Elias stands and rights a chair from the floor, signaling for me to sit there. I do, and lean on the edge of the bed to comfort Lourdes. The staffers who were waiting in the hall tell Elias it’s time for the party, but he waves them away and shuts the door. He grabs another chair and sits next to me. The room is a funeral, weighted air filled with grief.
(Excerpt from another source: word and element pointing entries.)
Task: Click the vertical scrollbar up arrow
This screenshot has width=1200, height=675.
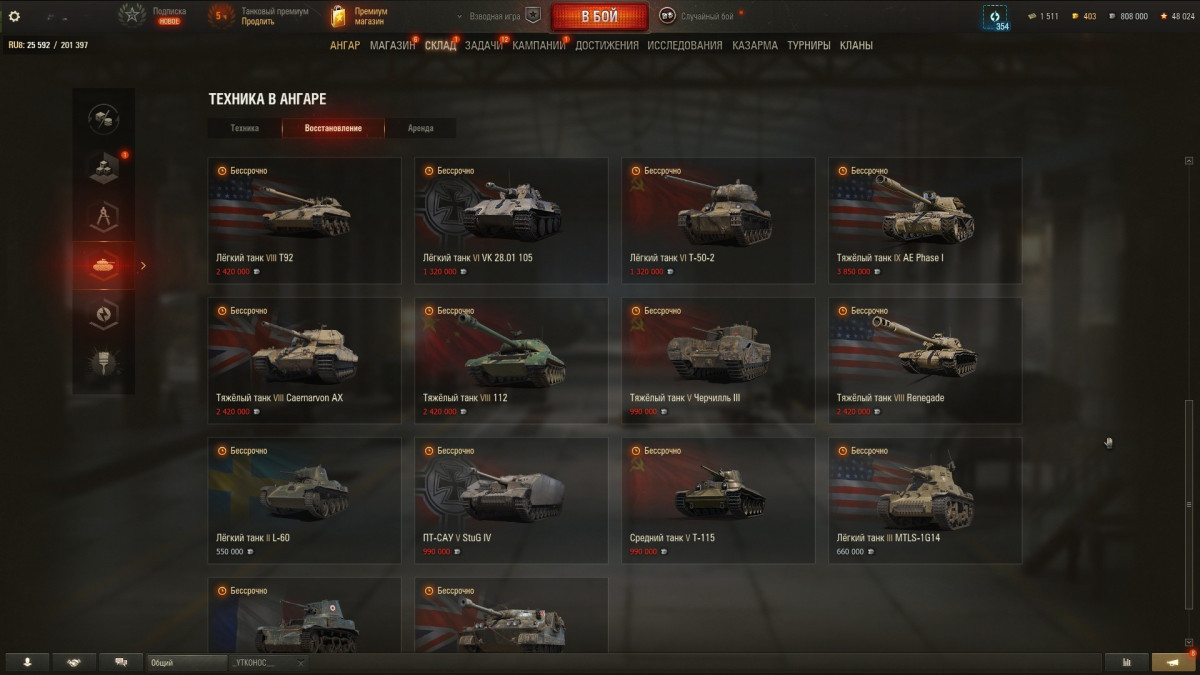Action: (1189, 161)
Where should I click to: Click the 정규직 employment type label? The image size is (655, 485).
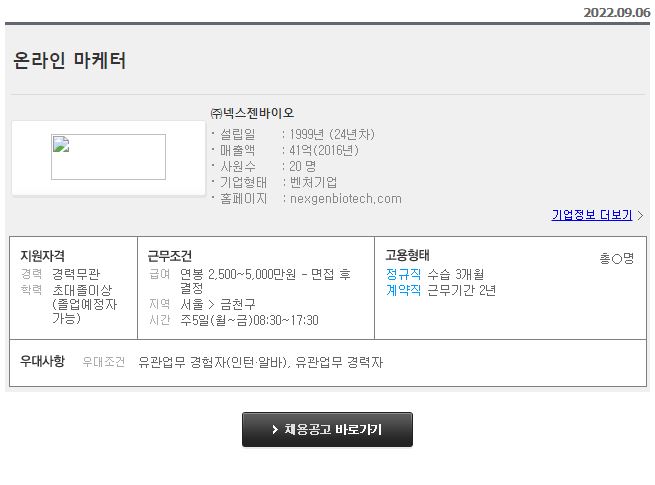[x=403, y=274]
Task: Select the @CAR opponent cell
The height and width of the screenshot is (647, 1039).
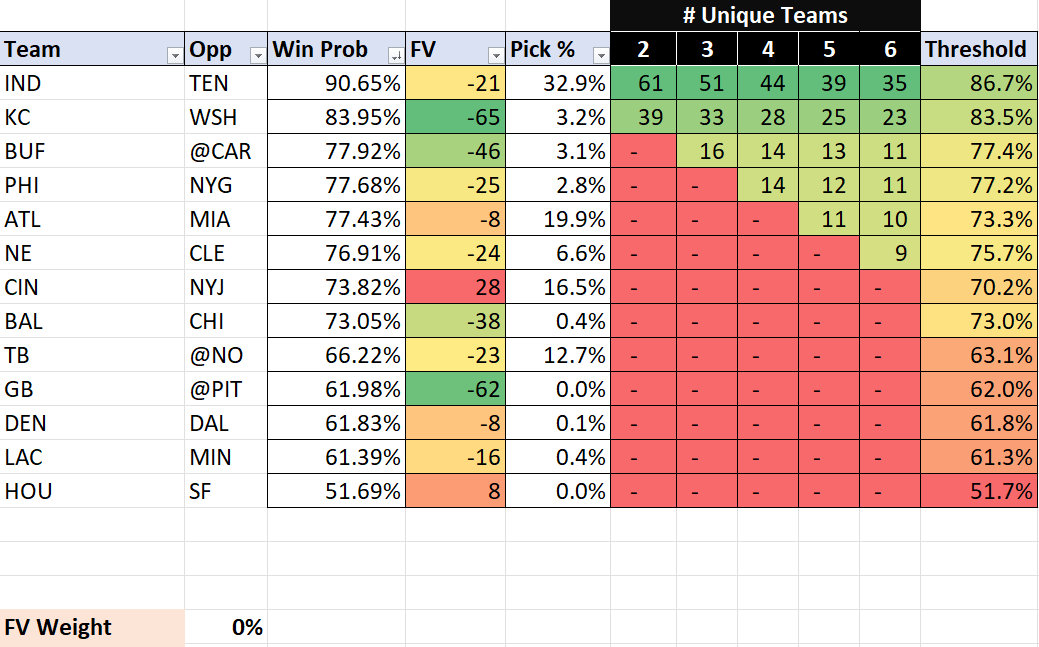Action: point(226,152)
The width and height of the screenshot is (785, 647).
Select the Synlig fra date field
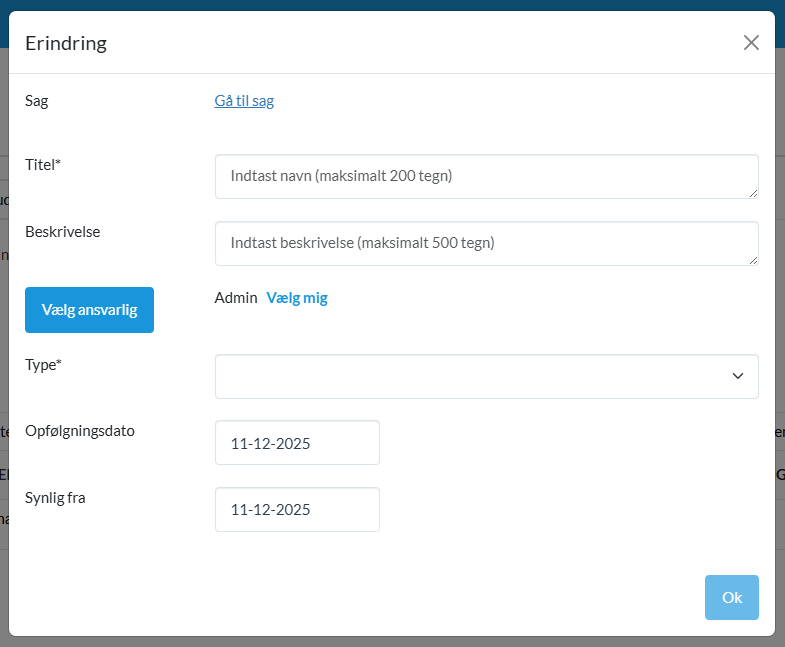click(x=297, y=509)
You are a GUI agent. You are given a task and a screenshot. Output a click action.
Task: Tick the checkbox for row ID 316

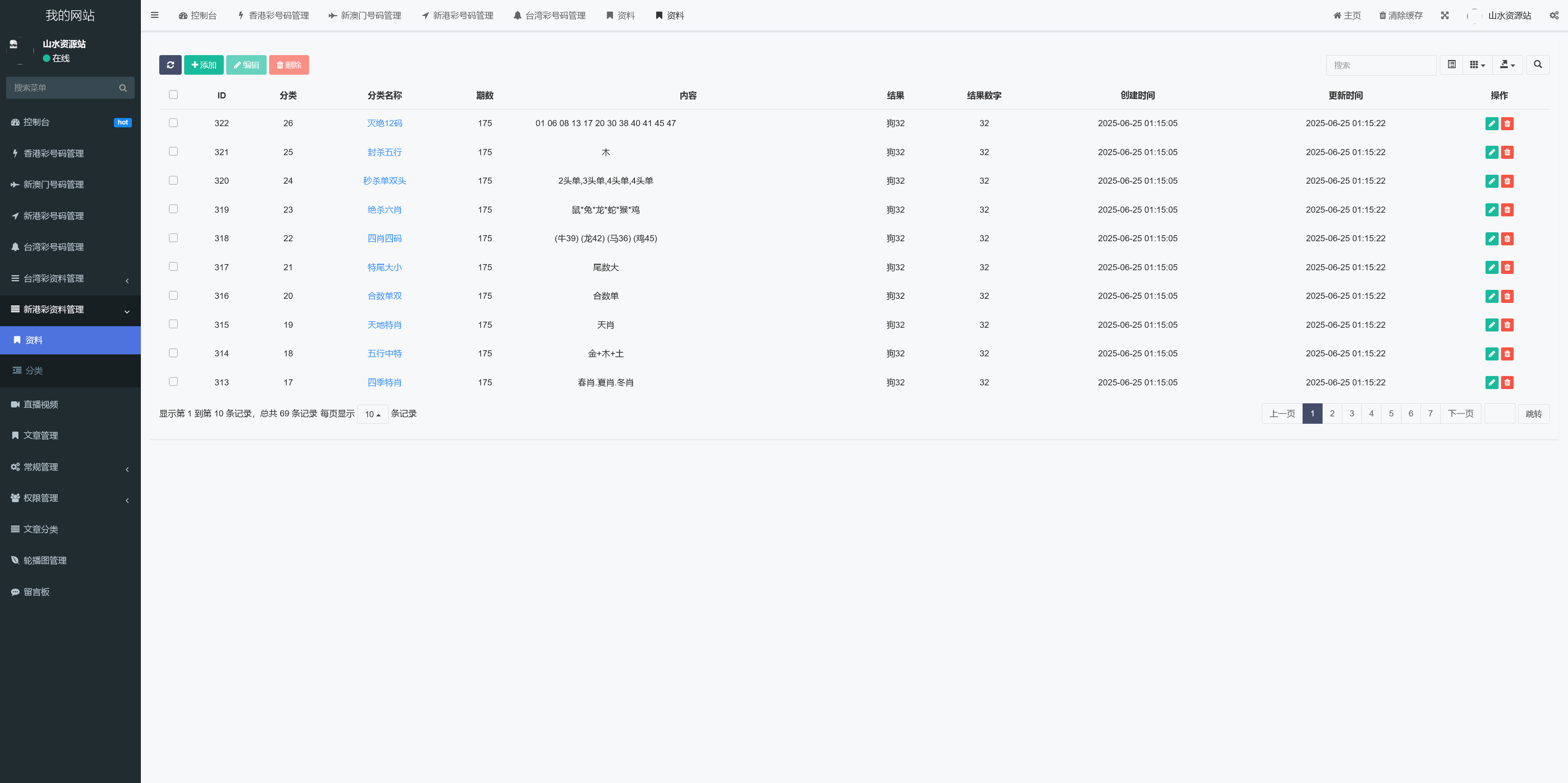point(174,296)
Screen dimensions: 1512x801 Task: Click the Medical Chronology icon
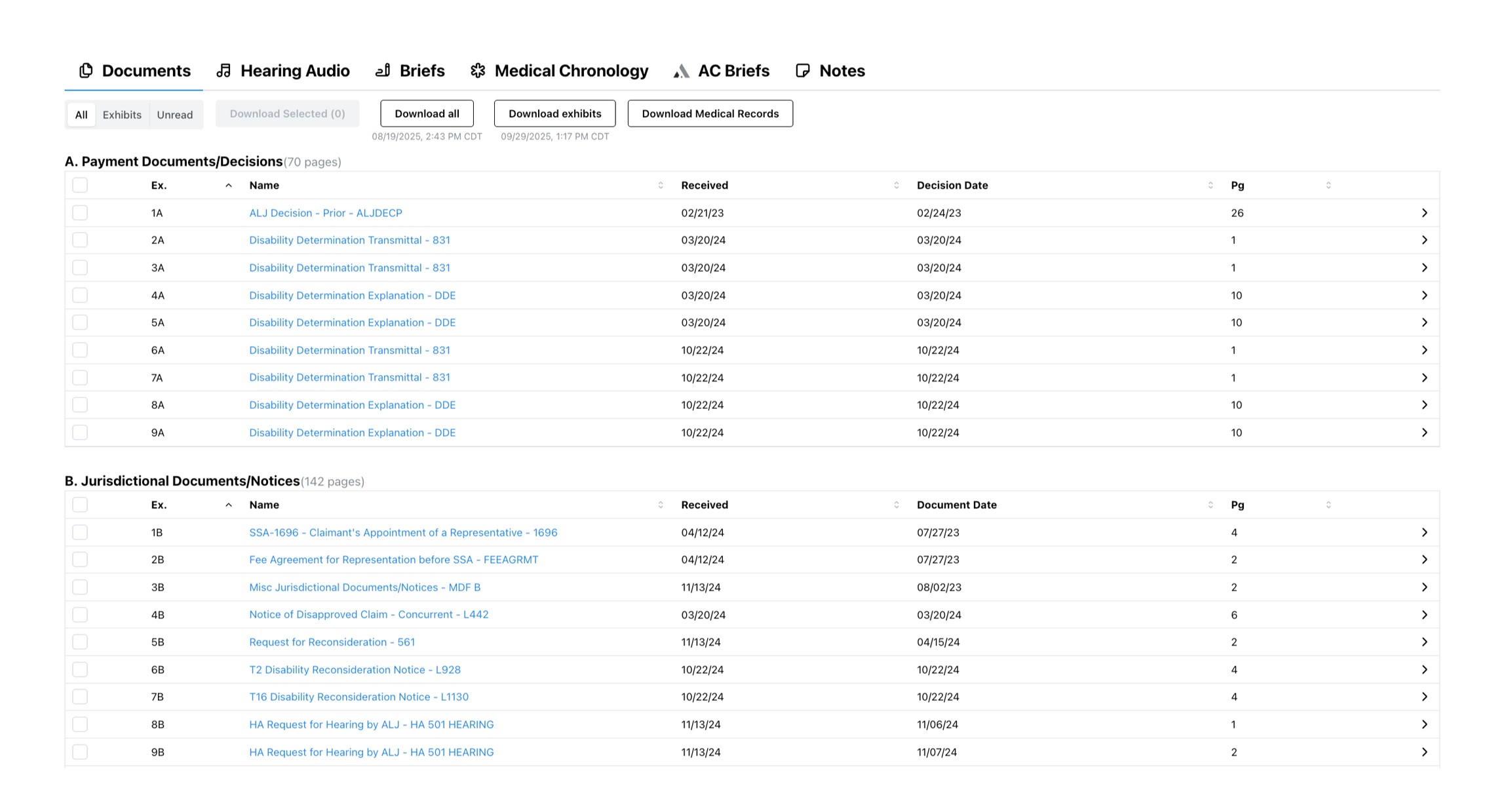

Braver, I look over Lourdes’s condition: the melted earlobes, the oozing flesh on her shoulder. I still. How she really is?

I shift my eyes to Tanya, remembering when I noticed the blood on her shirt that first day. My heart pounds against my ribs, and I turn to Elias. He’s trying to anticipate anything Lourdes might need. Attentive. And I’m starting to understand. I saw the crack in Daniel’s skull. Daniel, with that exact injury as he lay broken and lifeless on the side of the road. How he really is.

Oh, God. I know how Elias got here. Lourdes said that their group had been together for a long time, and Joshua said the party was in Elias’s honor. I couldn’t see it then. Wake the Dead at the fountain, the details of the fire, and the endless nights of parties he’s required to attend. Elias was in that ballroom fire in 1937. He’s dead. They’re all dead.

I carefully set Lourdes’s hand on the bed, overcome with the truth. These are the ghosts of the Hotel Ruby. They’ve been the ghosts all along, and I’m just a passerby who happened to get in an accident outside their gates, mine and my family’s souls coexisting with theirs.